Maria knew too most people who experienced a life-threatening accident, such as Roberto’s, would have a life of pain and depression. As a massage therapist, she had seen and heard that outcome many times. But not so with Roberto, because she had been treating him with bodywork, energy healing and massage.
But this second accident had come as a real surprise. Roberto was furious at the woman who caused it, and he was even more furious that he couldn’t move his neck without feeling pain.
Maria positioned herself first at his side. She held the base of his cranium and the tip of his tailbone. Her touch was light, but stimulating and soothing at the same time. Roberto involuntarily breathed much more deeply. He could feel the slowing of his heartbeat. His anger shifted, subtly but definitely, from frustration to disgust, and then to acceptance.
Maria moved to sit at his head and gently palpate his neck, holding, with a butterfly-like touch, first the sides of his neck and then the base of his cranium. “Let your head be very heavy in my hands,” she said. “Just give me the weight of your head.”
He let go, and then he sighed again. As she held the sides of his occiput, he said, “The fog is lifting.”
“You’re going to be OK,” Maria said. “This is not like the other accident. Your life is not in danger. You are going to be just fine.”
Roberto’s head got even heavier. He sighed yet again, realizing he had been worrying he would lose yet another organ or he would be disabled in some way, as he feared before when he lay in the hospital month after month. Maria moved her husband’s head gently from side to side and found no restriction. Whatever was impeded had melted.
“You should probably call your chiropractor,” Maria suggested when Roberto felt ready to stand up and experience the freedom of movement he had just reclaimed.
Roberto visited his chiropractor the next day. The doctor was amazed he didn’t find any signs of whiplash. “No one recovers this fast,” he said.
“They do when they have a wife like mine,” Roberto smiled in response.
What created the atypical recovery for Roberto?
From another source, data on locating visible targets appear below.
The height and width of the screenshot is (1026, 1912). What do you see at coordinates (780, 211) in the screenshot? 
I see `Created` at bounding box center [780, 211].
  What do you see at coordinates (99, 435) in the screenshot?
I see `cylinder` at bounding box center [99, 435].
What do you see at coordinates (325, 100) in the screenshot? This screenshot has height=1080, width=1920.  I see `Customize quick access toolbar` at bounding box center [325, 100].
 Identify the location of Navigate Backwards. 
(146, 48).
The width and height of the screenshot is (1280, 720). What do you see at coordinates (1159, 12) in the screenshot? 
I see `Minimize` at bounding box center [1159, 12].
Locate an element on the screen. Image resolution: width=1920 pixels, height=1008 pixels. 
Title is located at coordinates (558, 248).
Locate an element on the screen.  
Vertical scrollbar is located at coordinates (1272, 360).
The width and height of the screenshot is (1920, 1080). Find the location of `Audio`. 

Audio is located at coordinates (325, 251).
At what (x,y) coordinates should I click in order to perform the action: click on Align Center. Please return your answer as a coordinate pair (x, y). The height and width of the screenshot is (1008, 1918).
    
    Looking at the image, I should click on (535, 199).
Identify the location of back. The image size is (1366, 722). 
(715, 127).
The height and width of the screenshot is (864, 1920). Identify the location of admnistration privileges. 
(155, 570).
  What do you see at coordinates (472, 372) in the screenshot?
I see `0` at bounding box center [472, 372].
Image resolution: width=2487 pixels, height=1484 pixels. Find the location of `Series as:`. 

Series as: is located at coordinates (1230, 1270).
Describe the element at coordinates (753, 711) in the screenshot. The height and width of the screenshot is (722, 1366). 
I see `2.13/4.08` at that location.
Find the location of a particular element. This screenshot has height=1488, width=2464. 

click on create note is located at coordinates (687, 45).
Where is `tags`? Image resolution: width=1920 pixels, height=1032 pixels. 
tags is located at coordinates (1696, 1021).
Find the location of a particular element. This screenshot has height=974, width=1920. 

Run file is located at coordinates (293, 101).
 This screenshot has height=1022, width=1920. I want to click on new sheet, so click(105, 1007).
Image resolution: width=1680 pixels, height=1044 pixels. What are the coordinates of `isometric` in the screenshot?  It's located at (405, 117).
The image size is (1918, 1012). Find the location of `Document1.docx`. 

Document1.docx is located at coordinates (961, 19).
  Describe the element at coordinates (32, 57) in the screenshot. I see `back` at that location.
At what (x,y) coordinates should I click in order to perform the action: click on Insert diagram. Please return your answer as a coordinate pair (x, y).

The answer rests in the following formula:
1. Immediate treatment (within hours after the accident) with subtle energy medicine;
2. Dialogue with the victims, with ample opportunity to release emotions;
3. Ongoing (weekly) bodywork, including massage for a year or longer after the accident;
4. Continued therapeutic dialogue in conjunction with bodywork and/or energy medicine.
Revolution on the Frontier
What is a revolution? It is a shift in power dynamics; it is a radical socio-political change. Why do I say we need a revolution in care for accident survivors? Quite simply, my word choice is motivated by the well-documented failure of survivors to truly recover.
This revolution is not only about who pays for the damages. It is also about our driving behavior, our personal responsibility for our actions and the impact of transportation on humanity, and, most significantly, the education available about treatment options for people who evidence the shock and trauma common to automobile accidents. It’s a here and now revolution and it involves all of us.
I am talking about a nonviolent revolution, as, I posit, all revolutions that protest violence must be. The consumer holds the most powerful position in this movement. It appears that insurance companies and the medical establishment have the power of authority, but in fact they have no power unless the consumer hands it to them.
This is a revolution of consciousness, originating from our need to restore to ourselves the right to live and be well. This birthright motivates me to share the magnitude of services available to prevent prolonged and chronic injury after accidents occur. But I am also motivated to encourage us to open our eyes to our own driving behavior, especially driving while intoxicated. Getting into our cars and going places has become a form of unconscious communal living.
The revolution on the frontier demands that we wake up to what we know about our behavior and our well-being. It is my hope to change this unconscious behavior that causes needless suffering for so many and great profit for so few.